++++ Texte source
Coaxial
Coaxial

Certains disques passent inexplicablement à la trappe, glissant entre les mailles du filet ou échappant aux échos du sonar, pour un instant d'inattention. Prenez ce premier essai longue durée de Coaxial par exemple. Coaxial, qui? Un duo signé chez GSL, en provenance directe des souterrains californiens (après une formation en Virginie du Nord), proche des Free Moral Agents et de The Mars Volta. Sur le papier, le groupe formé du emcee Beegs Alchemy et du beatmaker David K. réunissait donc pas mal d'éléments susceptibles de nous mettre la puce à l'oreille et d'attirer un tant soit peu notre attention… Et pourtant, ce n'est que plusieurs mois après sa sortie, quasiment par hasard, au détour d'une commande en ligne, que leur album éponyme atteint enfin nos oreilles. Comme quoi, la curiosité a parfois ses limites.

Petite séance de rattrapage. Après un premier EP "The Phantom Syndrome" prometteur un an auparavant, Coaxial profite de l'été 2006 pour dévoiler son premier LP. Pas forcément la meilleure des saisons pour publier un album froid et dur comme la glace, me direz-vous. Comme une confirmation, il aura fallu attendre le cœur de l'hiver 2007 pour que "Coaxial" se fraye un chemin jusqu'à notre platine. Ce n'est sûrement pas un hasard.

"The dark side, the frightened bride, the psycho side, the death ride, won't you kill me until I come alive!" Ce qui frappe d'emblée, dès les premières notes de 'It's Not My Voice', c'est l'ambiance lourde et oppressante que David K. parvient à mettre en place en une poignée de mesures. Au départ, juste quelques congas et un arrière-plan de chants religieux envoûtant pour installer le décor, puis soudain, une avalanche de rythmiques violemment industrielles nous prend à la gorge, soutenue par quelques nappes impérieuses et un piano grave. Le saxophone lointain qui parvient péniblement à se frayer un chemin au milieu de ce chaos soigneusement mis ne scène sonne presque comme un écho des trompettes de l'apocalypse. Un frisson nous parcourt immanquablement le bas de l'échine à l'écoute… et on se dit que l'ami David K. a du talent à revendre.
++++++++
++++ Extrait des données
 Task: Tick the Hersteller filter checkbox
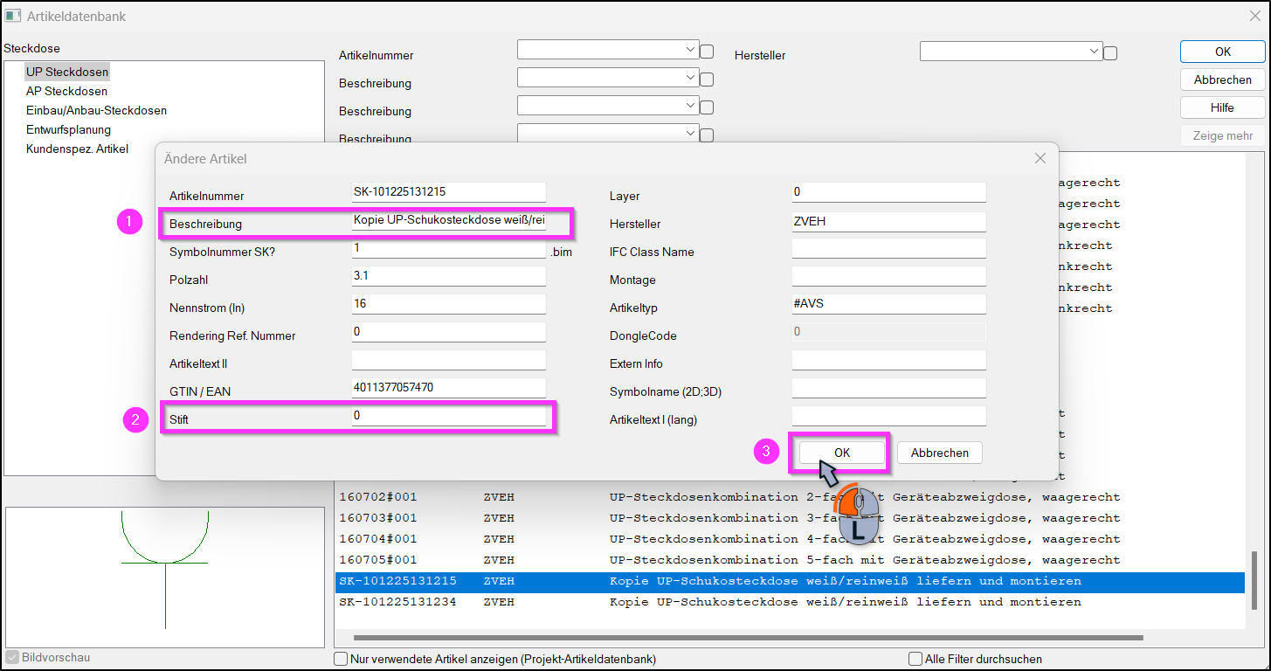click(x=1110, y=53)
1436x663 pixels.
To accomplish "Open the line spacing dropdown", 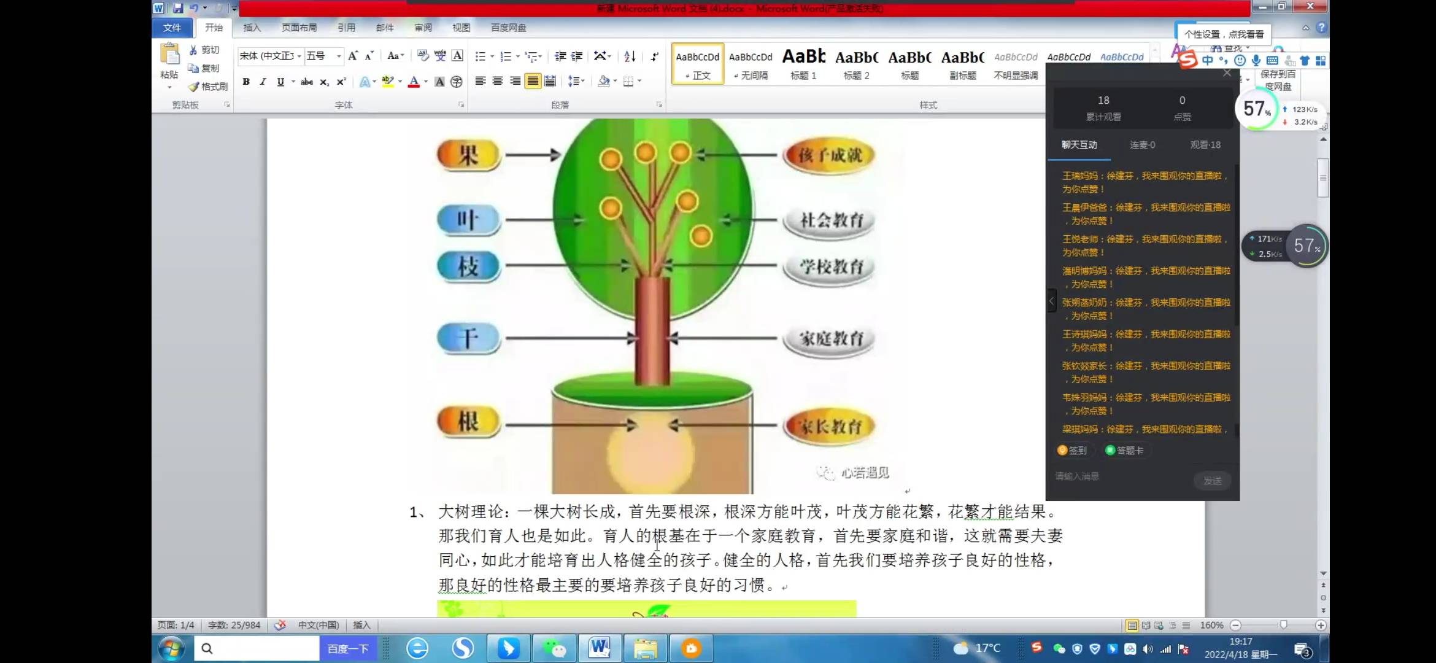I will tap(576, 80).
++++++++
Indiquez si chacune des affirmations suivantes concorde avec la critique de l'album de Coaxial : (a) le duo s'est formé en Californie ; (b) Coaxial a dévoilé son premier LP à l'été 2006 ; (c) le morceau 'It's Not My Voice' s'ouvre sur une avalanche de rythmiques industrielles. Répondez par oui ou par non et citez à l'identique les mots décisifs de la critique.

(a) Non : « après une formation en Virginie du Nord ».
(b) Oui : « Coaxial profite de l'été 2006 pour dévoiler son premier LP ».
(c) Non : « Au départ, juste quelques congas et un arrière-plan de chants religieux envoûtant pour installer le décor ».